Just one day away from the Fed meeting, and we got the last batch of important data for the FOMC to consider. It was housing construction numbers for May.
This macro release raises a number of important questions to debate.
Here is the data that was released…
The most forward-looking indicator that came out today: building permits.
Privately owned housing units authorized by building permits in May came in at 974,000 (SAAR). This is -3.1% below the revised April rate of 1,005,000, but is +20.8 percent above the May 2012 estimate of 806,000.

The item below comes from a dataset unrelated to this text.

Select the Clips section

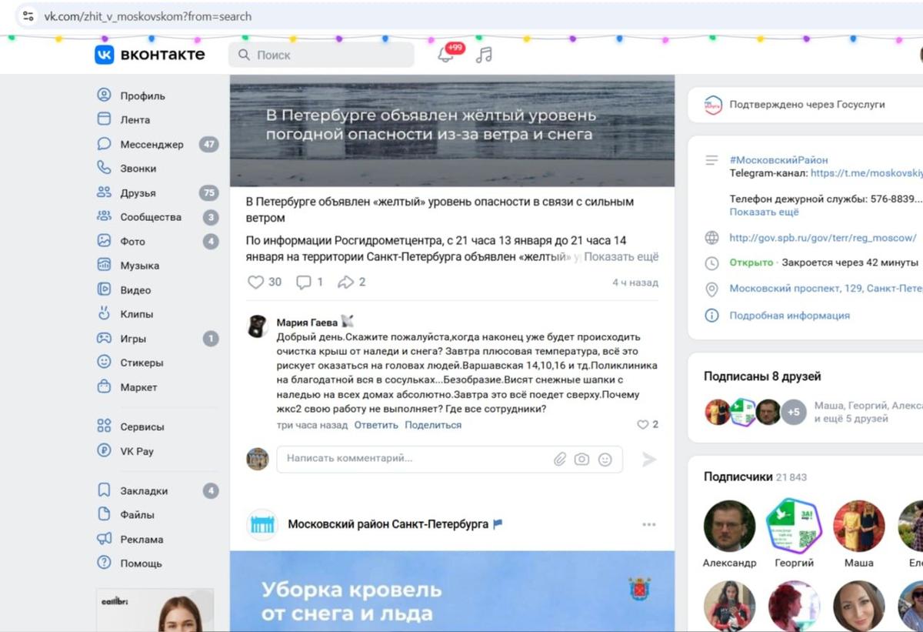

In annual terms, we should be able to get to 1.2 million permits issued by this time next year. 1.5 million permits would be a good historical average. In other words, we have gotten two-thirds of the way back. At this rate, the housing market healing process is at least two years away from completing itself. No surprise, that is the estimated time for when the unemployment rate is likely to get below 6.5%.

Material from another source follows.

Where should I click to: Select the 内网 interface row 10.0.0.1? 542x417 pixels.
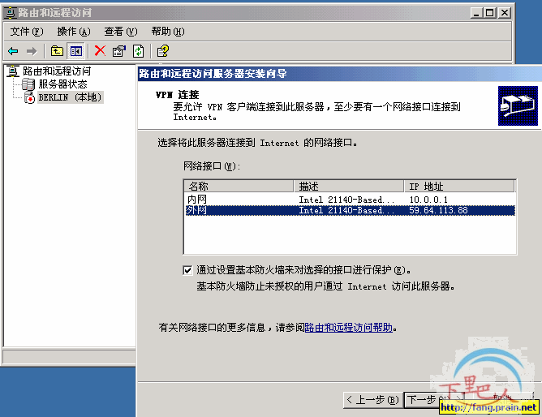click(x=350, y=200)
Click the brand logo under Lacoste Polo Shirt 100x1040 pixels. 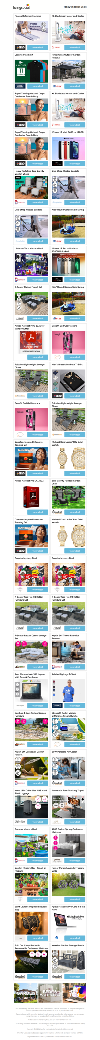click(20, 86)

Inside the full housing permits number was the single-family house number and the multi-family apartment number.
Single-family authorizations in May came in at a rate of 622,000; this is +1.3 percent above the revised April figure of 614,000. A year ago, it was 499,000. This is a +25% rise in y/y terms.
Authorizations of units in buildings with five units or more were at a rate of 325,000 in May. A year ago, it was 285,000. This is a +14% rise in y/y terms.
Privately owned housing starts in May were at 914,000 (SAAR). This is +6.8% above the revised April estimate of 856,000. The May number is +28.6% above the May 2012 rate of 711,000.
Single-family housing starts in May were at a rate of 599,000. This is +0.3% above the revised April figure of 597,000. This was 515,000 last May, up +16% in y/y terms.
The May rate for units in buildings with five units or more was 306,000. A year ago, the number was 181,000. This is still the hot area, up +69% in y/y terms.
Looking at both the permits growth over the last year, and starts growth over the last year, is the most interesting trend to track.
I said this earlier, but it bears repeating. Permits are more forward-looking than starts. In y/y terms, single-family permits are growing +25%, while single-family starts are up +16%. This tells me there is stronger momentum building in the single-family market now. This is good news for builders, home retail, and home improvement industries.
In y/y/ terms, the multi-family apartment rise in permits was +14%, while multi-family starts are up +69%. While still a strong annual double digit rise here, the baton may be passed to the single-family segment in this data.
That is an important takeaway.
What Do You Think?
(1) Is the single-family housing markets going to lead us from here?
(2) Are we two years away from a full recovery in housing?
(3) Does this change any thinking at the Fed?